Do you hear “public speaking” and break out in a sweat? You are not alone! It is estimated that up to 70% of the population experience this form of anxiety – glossophobia, the fear of public speaking – and will do just about anything to avoid it.
Primarily, the fear comes from a concern of being rejected or embarrassed in front of others, however there are strategies to help you overcome your anxiety of speaking in front of others, whether it’s at work, at a social function or even in a meeting.
The fact is that public speaking is a skill – one to be learnt, finessed and practiced, like any other skill you’ve learnt in the past. The key is to address it like a skill you’ve already learnt – driving, dancing or cooking. Look at others who do it well, understand the mechanics, and then practice, practice and practice.
Here are some tips to help you uncover the art and science of public speaking; note that we have only started to scratch the surface!
Find your voice
What is important to you? What do you believe in? How can you use a speech to express a value, a thought, idea or principle? Consider your speech, making it more about others, and what you believe people need to hear; turn the inward-looking fear outwards and inspire others into action.
Prepare, plan and practice
The key to delivering a good speech, is to write a good speech. Here are the top 3 points to writing and delivering a good speech.
- Have a purpose in mind.
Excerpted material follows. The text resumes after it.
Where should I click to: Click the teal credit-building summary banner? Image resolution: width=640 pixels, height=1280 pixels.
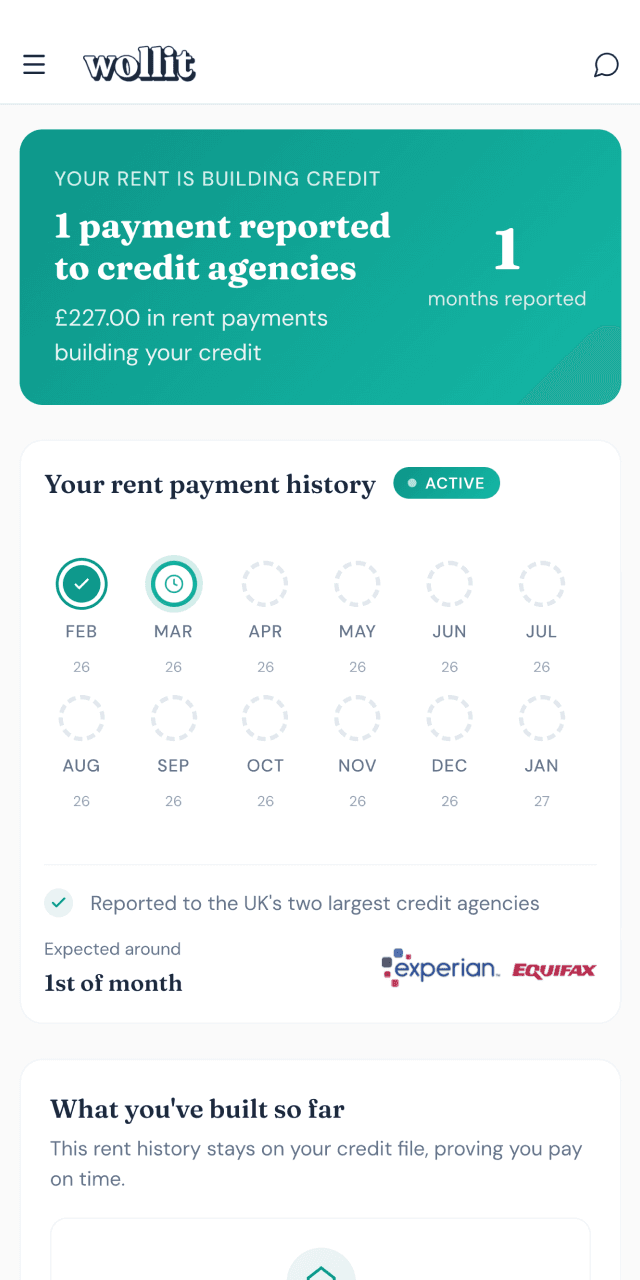320,265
What is the goal of your speech?
- Have an outcome in mind or a ‘call to action’ – think about what you would like your audience to do with the information you provide them.
- Practice! It is important to have the words free flowing and familiar to you.
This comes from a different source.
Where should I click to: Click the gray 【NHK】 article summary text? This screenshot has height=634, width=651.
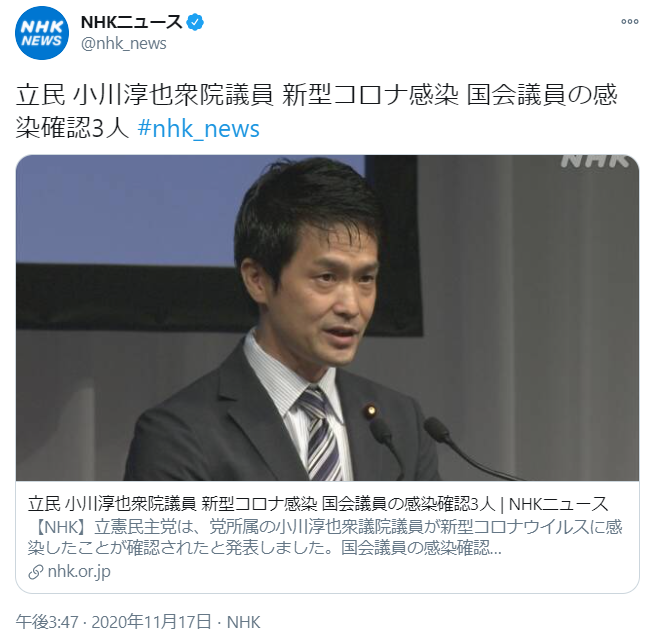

Finally, we share some of the do’s and don’ts of presenting to get your message across in the most powerful and attention-grabbing way.
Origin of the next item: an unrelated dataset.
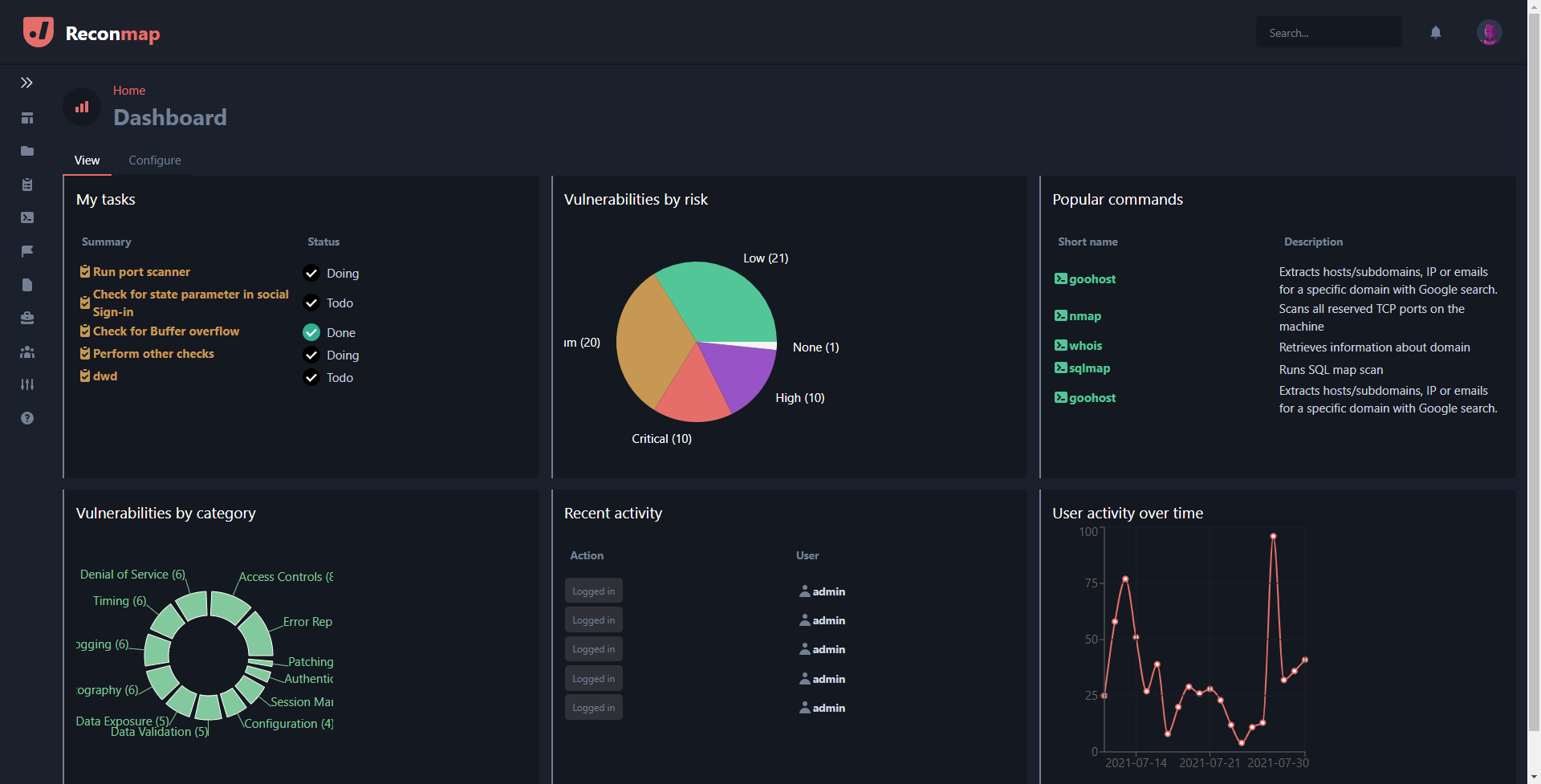Open the vulnerabilities flag icon in sidebar

[x=27, y=251]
- Set the mood and grab attention from the very start
- Make your introduction brief and get into the story, message or content
- Ensure your information is accurate and up-to-date
- Add a personal touch – a personal story, learning or reflection
When you are “on stage”, you are on stage. It’s important to be conscious of certain physical manifestations of being nervous, often performed subconsciously, these could be:
- Tapping your fingers
- Toying with coins, jewellery, pens, etc.
- Adjusting your hair, clothing, etc.
- Exaggerated body language and moving around too much
Public speaking can be hugely rewarding and personally satisfying. It is a lifelong skill to be tendered and refined. We know it is a key skill in the development of one’s career, reputation and credibility. If you can put the fear down and learn the craft, you’ll be amazed at what you can do, and you’ll probably have fun doing it!